▸ **What this task involves**
Only the lines from the top of the material through the line containing "Task: Open table settings gear icon" should be restated, each one exactly.

▸ **Records provided**
▼
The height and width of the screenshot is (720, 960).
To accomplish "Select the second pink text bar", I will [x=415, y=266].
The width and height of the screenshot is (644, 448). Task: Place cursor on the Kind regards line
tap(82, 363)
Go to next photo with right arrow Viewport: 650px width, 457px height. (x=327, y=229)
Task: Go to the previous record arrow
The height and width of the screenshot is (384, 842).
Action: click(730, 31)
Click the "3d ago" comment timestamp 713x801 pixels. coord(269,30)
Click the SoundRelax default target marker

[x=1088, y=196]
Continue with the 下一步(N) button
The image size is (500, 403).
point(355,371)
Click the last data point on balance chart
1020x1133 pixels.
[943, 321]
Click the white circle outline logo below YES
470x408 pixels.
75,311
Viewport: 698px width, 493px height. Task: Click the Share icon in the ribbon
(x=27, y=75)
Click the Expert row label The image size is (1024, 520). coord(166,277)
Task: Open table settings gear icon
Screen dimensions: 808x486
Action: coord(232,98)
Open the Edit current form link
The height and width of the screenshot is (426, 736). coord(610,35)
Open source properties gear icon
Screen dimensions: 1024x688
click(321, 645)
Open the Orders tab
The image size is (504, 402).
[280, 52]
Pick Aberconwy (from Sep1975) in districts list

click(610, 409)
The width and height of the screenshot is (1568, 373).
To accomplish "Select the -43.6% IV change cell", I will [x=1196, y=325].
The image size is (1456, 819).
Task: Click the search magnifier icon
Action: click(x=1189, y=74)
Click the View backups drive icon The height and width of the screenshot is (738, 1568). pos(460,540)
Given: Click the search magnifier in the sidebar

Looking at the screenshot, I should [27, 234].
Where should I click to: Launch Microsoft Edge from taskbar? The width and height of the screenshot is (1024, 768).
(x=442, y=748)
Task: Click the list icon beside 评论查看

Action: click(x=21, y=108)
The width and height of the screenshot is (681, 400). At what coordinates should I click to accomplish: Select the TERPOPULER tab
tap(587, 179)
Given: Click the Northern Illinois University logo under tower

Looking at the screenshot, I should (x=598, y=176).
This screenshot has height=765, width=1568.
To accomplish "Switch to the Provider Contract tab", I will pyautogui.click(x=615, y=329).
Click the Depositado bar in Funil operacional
▲
▸ **Solution**
The height and width of the screenshot is (720, 960).
To accomplish "Select the second pink text bar", I will [x=415, y=266].
The width and height of the screenshot is (644, 448). Task: Place cursor on the Kind regards line
tap(82, 363)
Go to next photo with right arrow Viewport: 650px width, 457px height. (x=327, y=229)
Task: Go to the previous record arrow
The height and width of the screenshot is (384, 842).
Action: click(730, 31)
Click the "3d ago" comment timestamp 713x801 pixels. coord(269,30)
Click the SoundRelax default target marker

[x=1088, y=196]
Continue with the 下一步(N) button
The image size is (500, 403).
point(355,371)
Click the last data point on balance chart
1020x1133 pixels.
[943, 321]
Click the white circle outline logo below YES
470x408 pixels.
75,311
Viewport: 698px width, 493px height. Task: Click the Share icon in the ribbon
(x=27, y=75)
Click the Expert row label The image size is (1024, 520). coord(166,277)
Task: Open table settings gear icon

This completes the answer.